*** SUPPLIED ENTRIES Section Begins ***
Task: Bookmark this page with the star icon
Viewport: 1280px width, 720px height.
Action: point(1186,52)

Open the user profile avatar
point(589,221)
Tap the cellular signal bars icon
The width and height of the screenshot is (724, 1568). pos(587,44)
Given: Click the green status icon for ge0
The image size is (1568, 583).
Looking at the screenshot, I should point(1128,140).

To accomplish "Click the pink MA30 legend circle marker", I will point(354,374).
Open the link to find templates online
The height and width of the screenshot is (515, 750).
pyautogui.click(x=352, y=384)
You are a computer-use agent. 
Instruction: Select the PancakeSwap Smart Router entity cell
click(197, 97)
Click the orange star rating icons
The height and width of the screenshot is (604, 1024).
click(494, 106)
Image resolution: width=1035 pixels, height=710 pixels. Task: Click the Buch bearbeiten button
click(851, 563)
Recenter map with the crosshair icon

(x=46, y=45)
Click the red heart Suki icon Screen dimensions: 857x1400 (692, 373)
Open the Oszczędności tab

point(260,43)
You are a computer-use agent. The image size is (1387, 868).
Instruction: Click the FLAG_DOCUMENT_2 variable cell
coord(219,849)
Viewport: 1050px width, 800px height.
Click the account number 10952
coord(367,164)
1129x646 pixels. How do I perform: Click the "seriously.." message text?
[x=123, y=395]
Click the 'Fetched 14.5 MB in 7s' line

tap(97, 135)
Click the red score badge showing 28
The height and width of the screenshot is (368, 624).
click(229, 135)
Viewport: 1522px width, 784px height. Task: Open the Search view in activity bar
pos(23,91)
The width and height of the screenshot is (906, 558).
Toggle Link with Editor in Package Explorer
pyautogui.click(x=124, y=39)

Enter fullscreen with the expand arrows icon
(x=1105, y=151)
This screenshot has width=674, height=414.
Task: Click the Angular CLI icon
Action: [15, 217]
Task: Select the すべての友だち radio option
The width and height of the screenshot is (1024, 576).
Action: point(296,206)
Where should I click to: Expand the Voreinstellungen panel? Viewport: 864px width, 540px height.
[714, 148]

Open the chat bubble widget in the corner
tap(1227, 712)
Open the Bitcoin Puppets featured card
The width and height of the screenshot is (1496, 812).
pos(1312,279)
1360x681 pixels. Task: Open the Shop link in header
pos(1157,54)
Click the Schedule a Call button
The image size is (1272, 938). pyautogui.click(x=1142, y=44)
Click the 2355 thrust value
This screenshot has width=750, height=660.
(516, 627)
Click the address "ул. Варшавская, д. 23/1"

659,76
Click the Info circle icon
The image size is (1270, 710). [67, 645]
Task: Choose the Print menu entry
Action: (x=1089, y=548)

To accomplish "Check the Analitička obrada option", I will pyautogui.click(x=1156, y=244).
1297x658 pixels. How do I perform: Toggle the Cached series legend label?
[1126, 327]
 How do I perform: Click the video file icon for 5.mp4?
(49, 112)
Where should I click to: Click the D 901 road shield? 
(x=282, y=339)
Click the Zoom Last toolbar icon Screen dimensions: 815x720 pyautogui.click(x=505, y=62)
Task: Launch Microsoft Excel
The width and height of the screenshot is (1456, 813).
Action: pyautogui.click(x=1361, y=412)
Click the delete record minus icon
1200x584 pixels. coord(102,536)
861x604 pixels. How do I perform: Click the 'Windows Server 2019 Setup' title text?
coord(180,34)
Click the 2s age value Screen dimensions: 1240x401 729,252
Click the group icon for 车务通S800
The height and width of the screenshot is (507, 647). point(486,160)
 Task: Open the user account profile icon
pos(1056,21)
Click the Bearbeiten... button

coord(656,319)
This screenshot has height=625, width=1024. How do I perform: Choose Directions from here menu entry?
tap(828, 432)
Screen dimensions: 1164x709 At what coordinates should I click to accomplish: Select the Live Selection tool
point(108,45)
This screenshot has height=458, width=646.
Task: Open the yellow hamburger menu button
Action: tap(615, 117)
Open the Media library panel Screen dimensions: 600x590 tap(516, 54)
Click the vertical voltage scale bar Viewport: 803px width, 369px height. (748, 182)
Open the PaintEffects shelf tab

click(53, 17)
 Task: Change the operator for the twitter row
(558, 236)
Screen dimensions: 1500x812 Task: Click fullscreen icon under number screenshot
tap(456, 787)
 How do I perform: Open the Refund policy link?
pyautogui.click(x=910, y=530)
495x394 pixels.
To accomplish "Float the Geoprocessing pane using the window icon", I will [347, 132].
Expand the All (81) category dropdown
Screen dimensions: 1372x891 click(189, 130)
*** SUPPLIED ENTRIES Section Ends ***
WHAT THIS TASK INVOLVES — A complete, exact copy of the records is what is needed.

RESPONSE BOX —
Task: Bookmark this page with the star icon
Viewport: 1280px width, 720px height.
Action: point(1186,52)

Open the user profile avatar
point(589,221)
Tap the cellular signal bars icon
The width and height of the screenshot is (724, 1568). pos(587,44)
Given: Click the green status icon for ge0
The image size is (1568, 583).
Looking at the screenshot, I should point(1128,140).

To accomplish "Click the pink MA30 legend circle marker", I will point(354,374).
Open the link to find templates online
The height and width of the screenshot is (515, 750).
pyautogui.click(x=352, y=384)
You are a computer-use agent. 
Instruction: Select the PancakeSwap Smart Router entity cell
click(197, 97)
Click the orange star rating icons
The height and width of the screenshot is (604, 1024).
click(494, 106)
Image resolution: width=1035 pixels, height=710 pixels. Task: Click the Buch bearbeiten button
click(851, 563)
Recenter map with the crosshair icon

(x=46, y=45)
Click the red heart Suki icon Screen dimensions: 857x1400 (692, 373)
Open the Oszczędności tab

point(260,43)
You are a computer-use agent. The image size is (1387, 868).
Instruction: Click the FLAG_DOCUMENT_2 variable cell
coord(219,849)
Viewport: 1050px width, 800px height.
Click the account number 10952
coord(367,164)
1129x646 pixels. How do I perform: Click the "seriously.." message text?
[x=123, y=395]
Click the 'Fetched 14.5 MB in 7s' line

tap(97, 135)
Click the red score badge showing 28
The height and width of the screenshot is (368, 624).
click(229, 135)
Viewport: 1522px width, 784px height. Task: Open the Search view in activity bar
pos(23,91)
The width and height of the screenshot is (906, 558).
Toggle Link with Editor in Package Explorer
pyautogui.click(x=124, y=39)

Enter fullscreen with the expand arrows icon
(x=1105, y=151)
This screenshot has width=674, height=414.
Task: Click the Angular CLI icon
Action: [15, 217]
Task: Select the すべての友だち radio option
The width and height of the screenshot is (1024, 576).
Action: point(296,206)
Where should I click to: Expand the Voreinstellungen panel? Viewport: 864px width, 540px height.
[714, 148]

Open the chat bubble widget in the corner
tap(1227, 712)
Open the Bitcoin Puppets featured card
The width and height of the screenshot is (1496, 812).
pos(1312,279)
1360x681 pixels. Task: Open the Shop link in header
pos(1157,54)
Click the Schedule a Call button
The image size is (1272, 938). pyautogui.click(x=1142, y=44)
Click the 2355 thrust value
This screenshot has width=750, height=660.
(516, 627)
Click the address "ул. Варшавская, д. 23/1"

659,76
Click the Info circle icon
The image size is (1270, 710). [67, 645]
Task: Choose the Print menu entry
Action: (x=1089, y=548)

To accomplish "Check the Analitička obrada option", I will pyautogui.click(x=1156, y=244).
1297x658 pixels. How do I perform: Toggle the Cached series legend label?
[1126, 327]
 How do I perform: Click the video file icon for 5.mp4?
(49, 112)
Where should I click to: Click the D 901 road shield? 
(x=282, y=339)
Click the Zoom Last toolbar icon Screen dimensions: 815x720 pyautogui.click(x=505, y=62)
Task: Launch Microsoft Excel
The width and height of the screenshot is (1456, 813).
Action: pyautogui.click(x=1361, y=412)
Click the delete record minus icon
1200x584 pixels. coord(102,536)
861x604 pixels. How do I perform: Click the 'Windows Server 2019 Setup' title text?
coord(180,34)
Click the 2s age value Screen dimensions: 1240x401 729,252
Click the group icon for 车务通S800
The height and width of the screenshot is (507, 647). point(486,160)
 Task: Open the user account profile icon
pos(1056,21)
Click the Bearbeiten... button

coord(656,319)
This screenshot has height=625, width=1024. How do I perform: Choose Directions from here menu entry?
tap(828, 432)
Screen dimensions: 1164x709 At what coordinates should I click to accomplish: Select the Live Selection tool
point(108,45)
This screenshot has height=458, width=646.
Task: Open the yellow hamburger menu button
Action: tap(615, 117)
Open the Media library panel Screen dimensions: 600x590 tap(516, 54)
Click the vertical voltage scale bar Viewport: 803px width, 369px height. (748, 182)
Open the PaintEffects shelf tab

click(53, 17)
 Task: Change the operator for the twitter row
(558, 236)
Screen dimensions: 1500x812 Task: Click fullscreen icon under number screenshot
tap(456, 787)
 How do I perform: Open the Refund policy link?
pyautogui.click(x=910, y=530)
495x394 pixels.
To accomplish "Float the Geoprocessing pane using the window icon", I will [347, 132].
Expand the All (81) category dropdown
Screen dimensions: 1372x891 click(189, 130)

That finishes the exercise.